#### [Directives]
1. In the post about Le Renard, update the passage from "Now someone else" up to and including "look like suicide." so that "Phone booths" is replaced with "Pay phones".
2. Condense the paragraph of the post about Le Renard that begins "The main character is never addressed as Renard" into a bulleted list that keeps its main facts.

Start of Document extract

Sunday, March 2, 2008

Le Renard

A man’s hand smoothing a dead girl’s eyes shut, a wedding ring gleaming. An exotic dancer still costumed, dead in her bathtub only half full of water, her wrists scarred, no blood…

A wife reports her husband missing, two days and Gerd, the detective, tells the wife that no news is good news and she should call him if she hears any. When the husband finally calls his wife, he asks her to meet him in their usual place…

Now someone else is in the dead girl’s house, someone who knows where the safe is, in the stairwell behind the innocuous art…

Phone booths and gloves, people following people in cars, lurking in shrubs, money changing hands at the men’s club…

She was asking too much of him, wanted him to divorce his wife. He tried to make it look like suicide.

“Make it look like:” Maquiller—to make up, as with make-up… invent… but I digress.

It’s called Le Renard, or The Fox. France 2, a public television station, runs two episodes back to back each afternoon. The series is German voiced over in French, and the last line of every show is “Monsieur so-and-so or Madame/Mademoiselle, you’re under arrest for the murder of M. so-and-so.” Then the camera stops rolling on a final image, usually the accused being led away or handcuffed—the background for the closing credits with good German names like Helmut, Eberhard, Rolf (at least two,) Johannes, Jutta, Gunter, Helga, Hermann, and Claus (again, at least two of them.)

The main character is never addressed as Renard. His name is Leo Kress, Commissioner Kress. He’s balding, with sparse, white hair and thick, almost round wire-rimmed glasses that make his blue eyes look just a little too close together, or maybe they are. He has a sturdy nose with one of those short, narrow moustaches, not wider than his lip, and three inspectors in his équipe: Werner—the young, efficient evidence collector… his glasses are like mini versions of le Renard’s; Axel Richter—an awkward, lightly black man who has a lot to learn from the Renard. Axel does most of the driving and usually works in tandem with the third—Gerd, whose name I was able to hear only after I had seen it in the credits, a younger Renard, no moustache, usually tan. If I pay very close attention, I can almost grasp their witty banter. There’s also the coroner who arrives first on the scene—ready, when the detectives arrive, with his preliminary estimates of time and cause of death. He emphasizes their inexactitude.

End of Document extract
Start of Supplied records

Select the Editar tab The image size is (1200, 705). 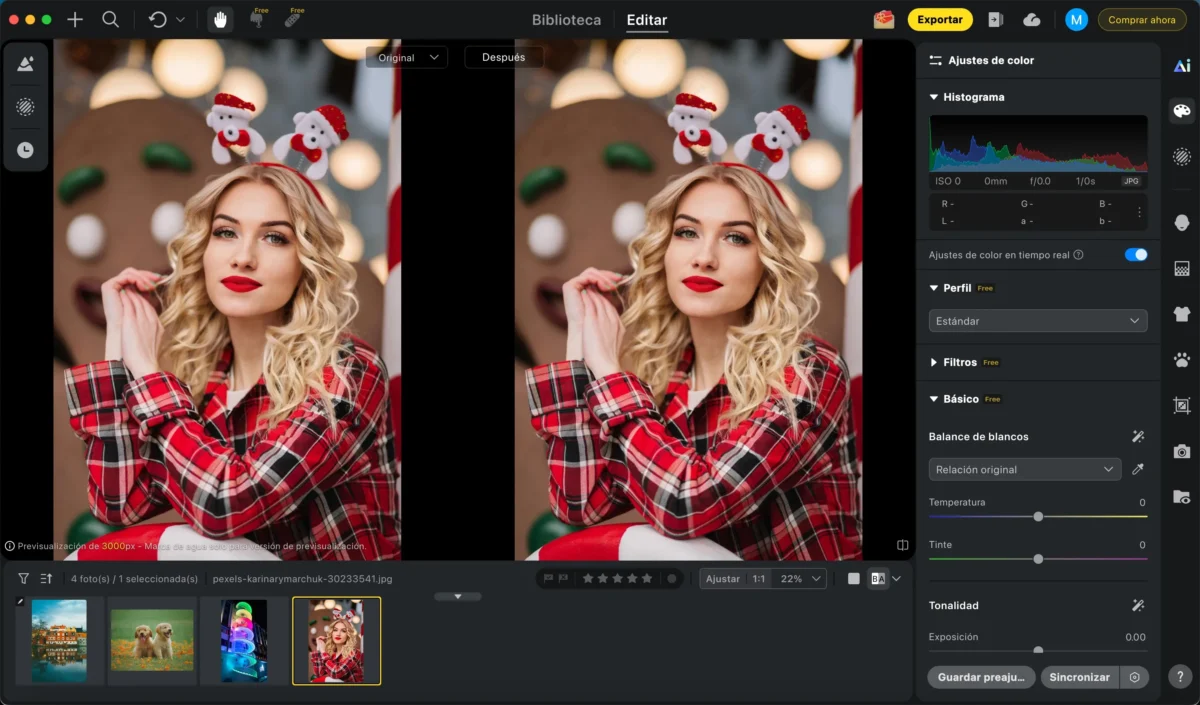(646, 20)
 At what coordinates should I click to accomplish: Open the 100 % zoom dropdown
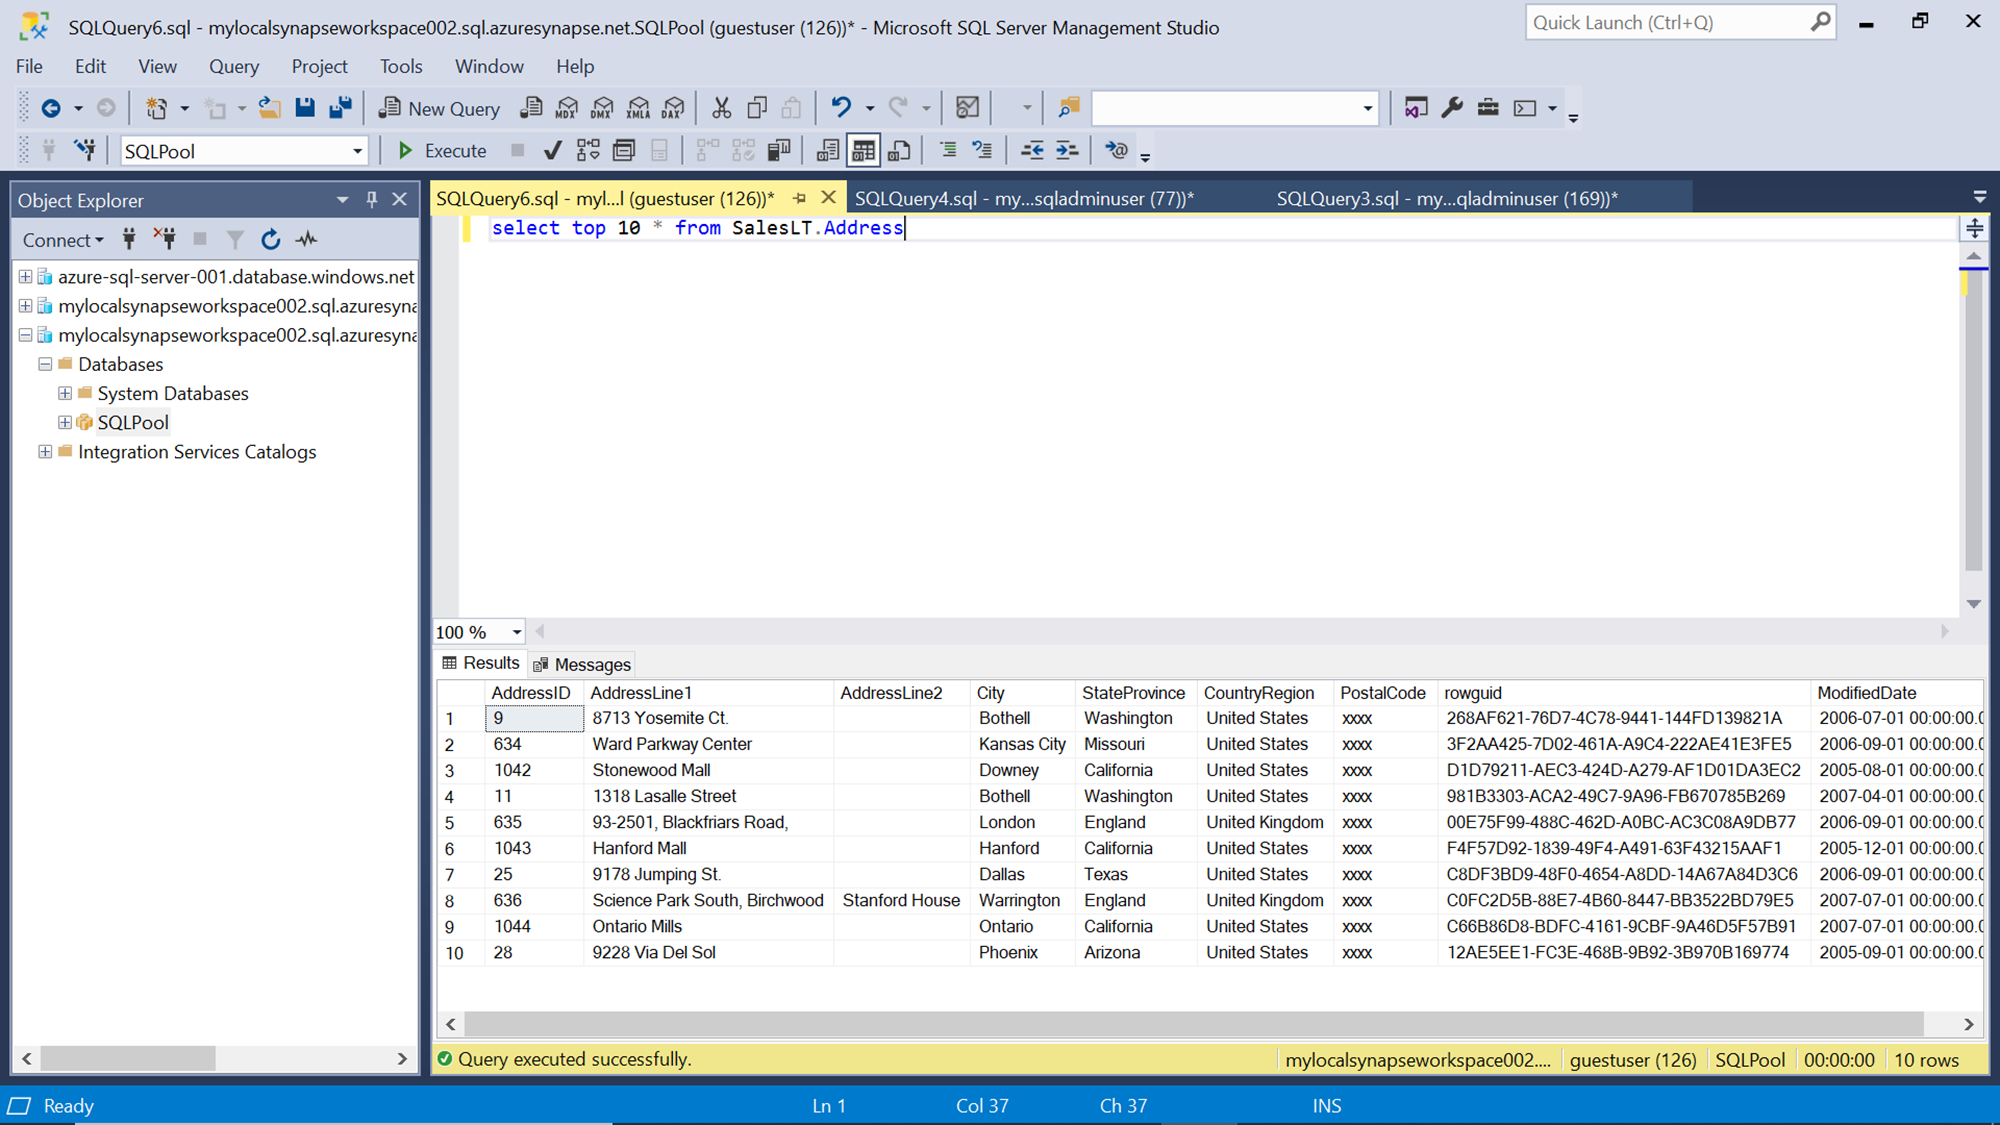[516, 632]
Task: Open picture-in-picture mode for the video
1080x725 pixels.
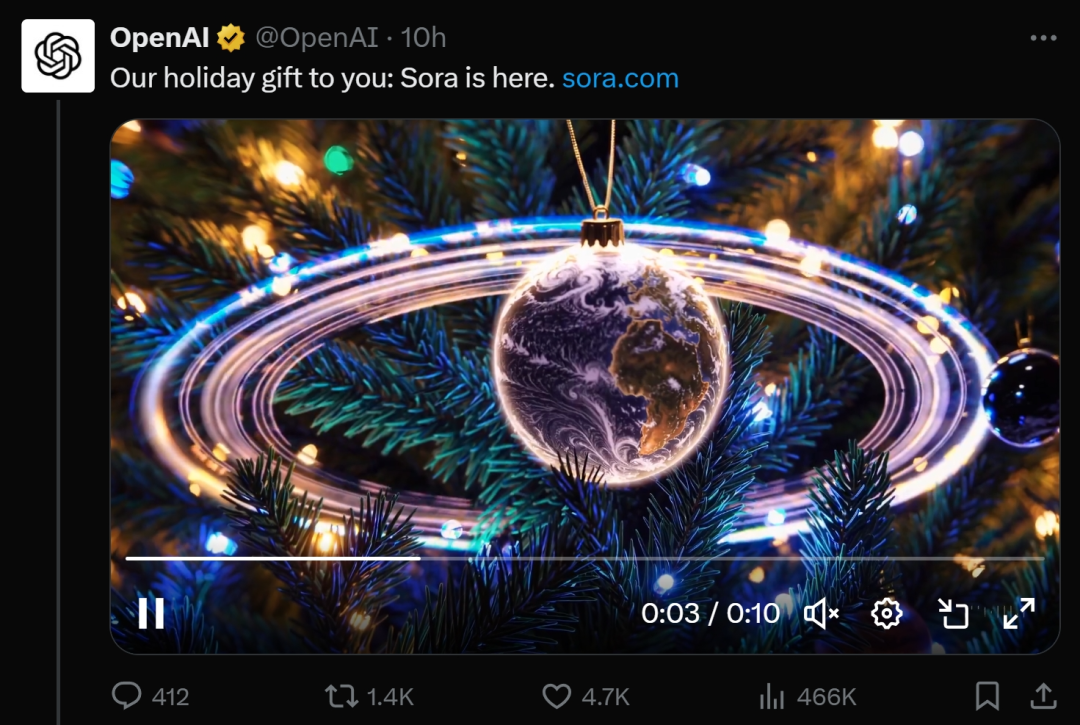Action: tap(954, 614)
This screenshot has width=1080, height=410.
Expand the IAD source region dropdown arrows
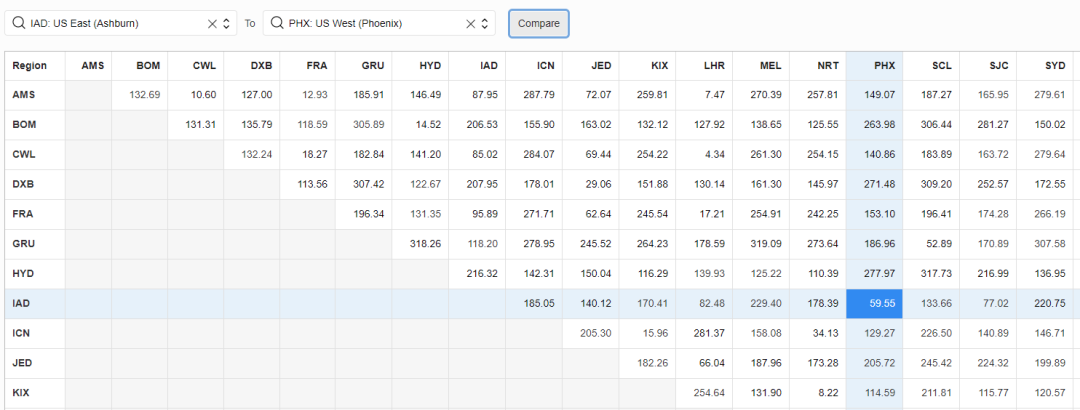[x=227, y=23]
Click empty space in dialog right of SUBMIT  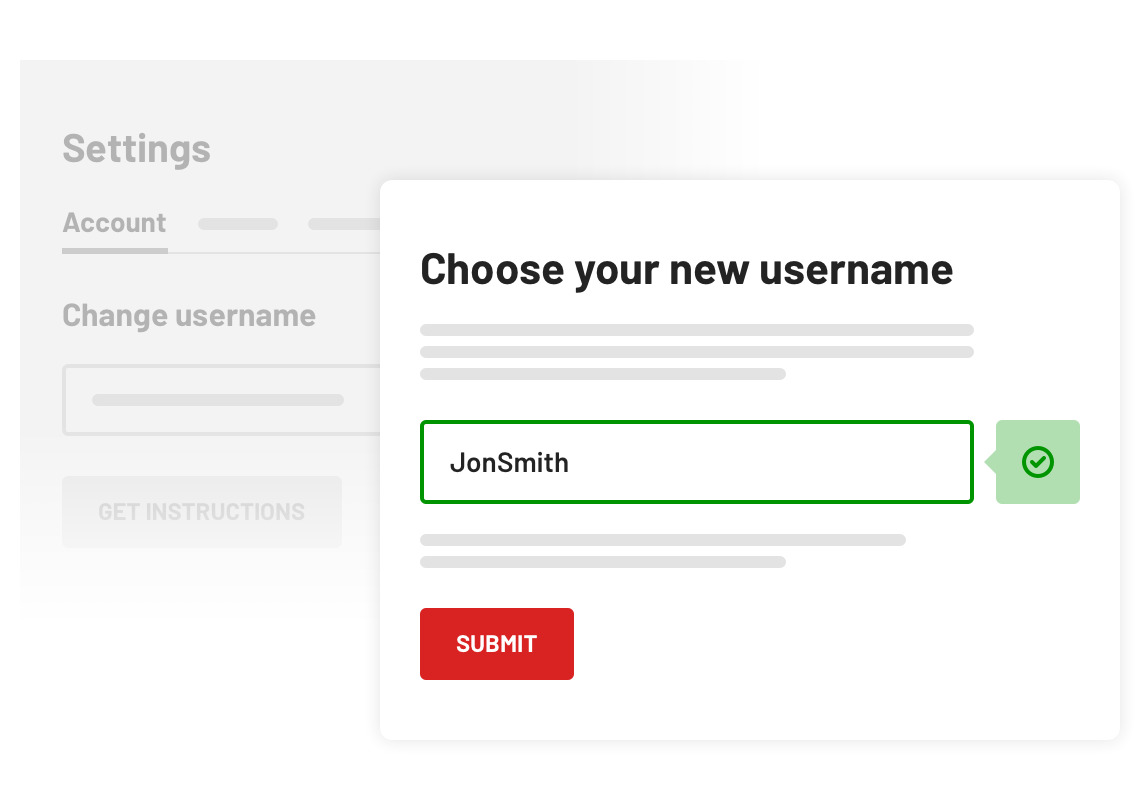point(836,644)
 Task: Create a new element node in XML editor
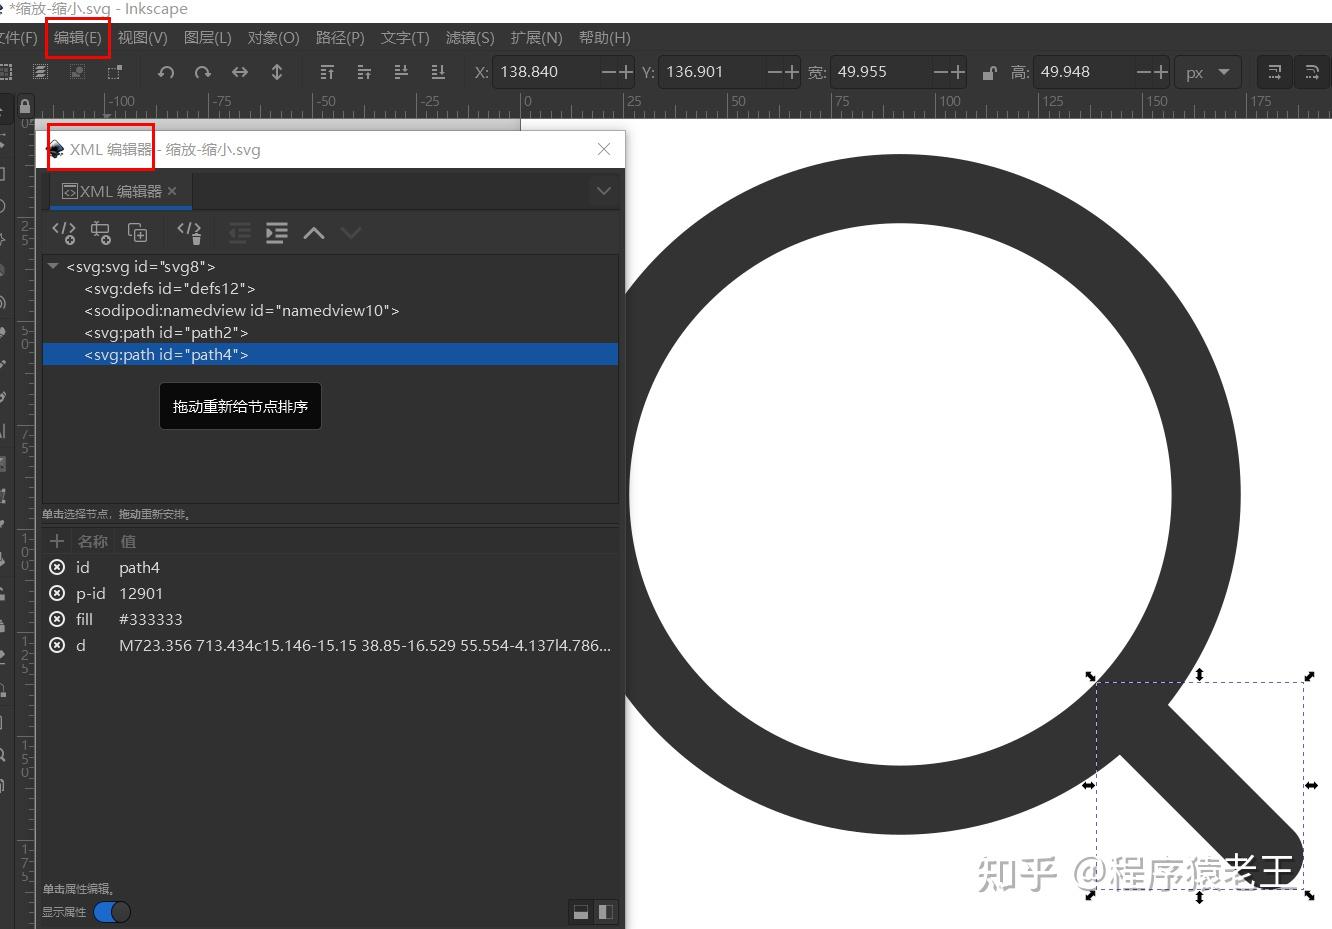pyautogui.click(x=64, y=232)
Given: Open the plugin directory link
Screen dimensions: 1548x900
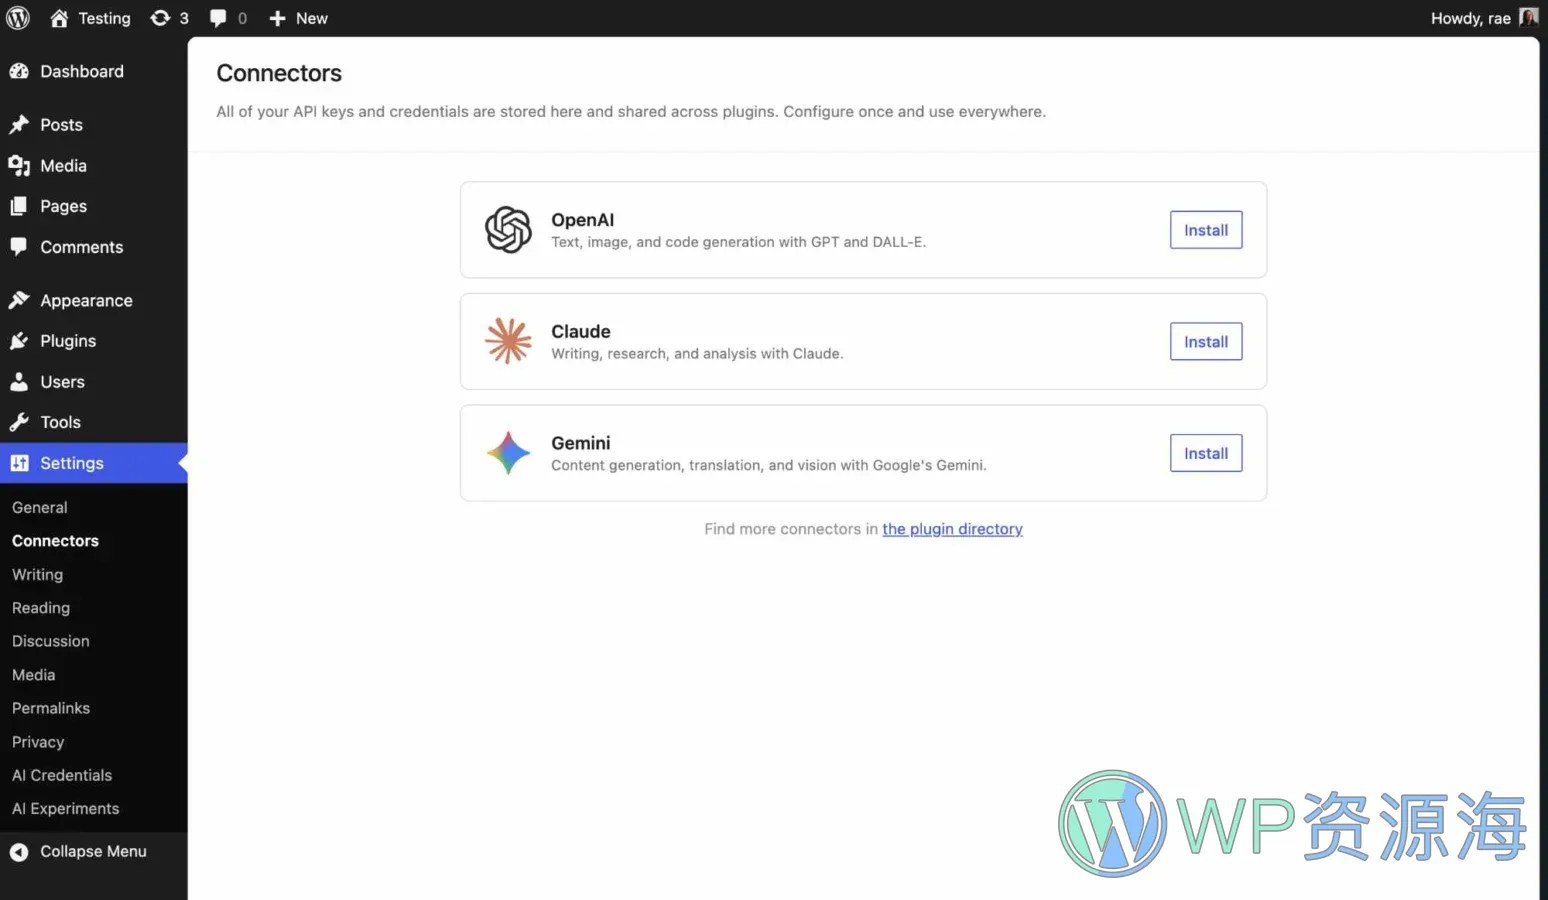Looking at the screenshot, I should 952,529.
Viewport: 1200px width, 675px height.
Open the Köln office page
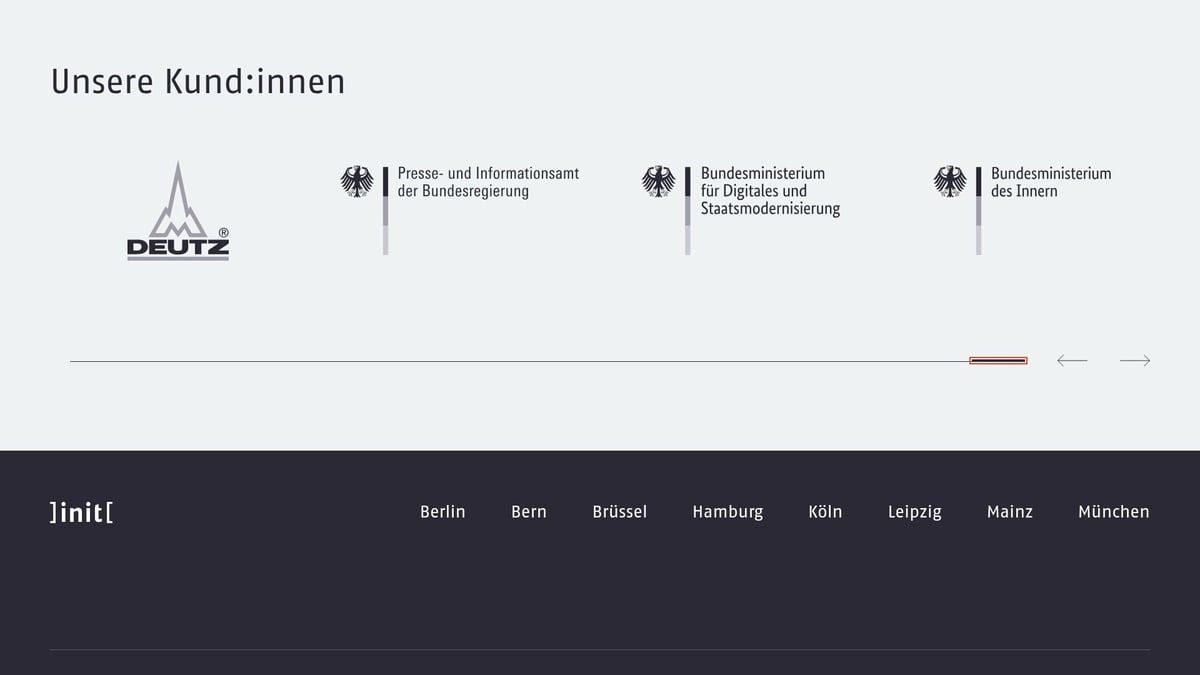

End of Supplied records

#### [Answers per task]
1.
Now someone else is in the dead girl’s house, someone who knows where the safe is, in the stairwell behind the innocuous art…

Pay phones and gloves, people following people in cars, lurking in shrubs, money changing hands at the men’s club…

She was asking too much of him, wanted him to divorce his wife. He tried to make it look like suicide.

2.
- Commissioner Leo Kress is the main character, though no one calls him Renard. He is balding, with sparse white hair. He wears thick, nearly round wire-rimmed glasses, and his blue eyes look slightly too close together. He has a sturdy nose and a short, narrow moustache no wider than his lip.
- Werner is the young, efficient evidence collector. His glasses look like smaller versions of Kress's.
- Axel Richter is an awkward inspector with much to learn from the Renard. He does most of the driving and usually works with Gerd.
- Gerd is like a younger Renard, without a moustache and usually tan. The writer caught his name only after seeing it in the credits.
- The writer can almost follow the inspectors' witty banter by paying close attention.
- The coroner arrives first at the scene with preliminary estimates of the time and cause of death, and he stresses that they are inexact.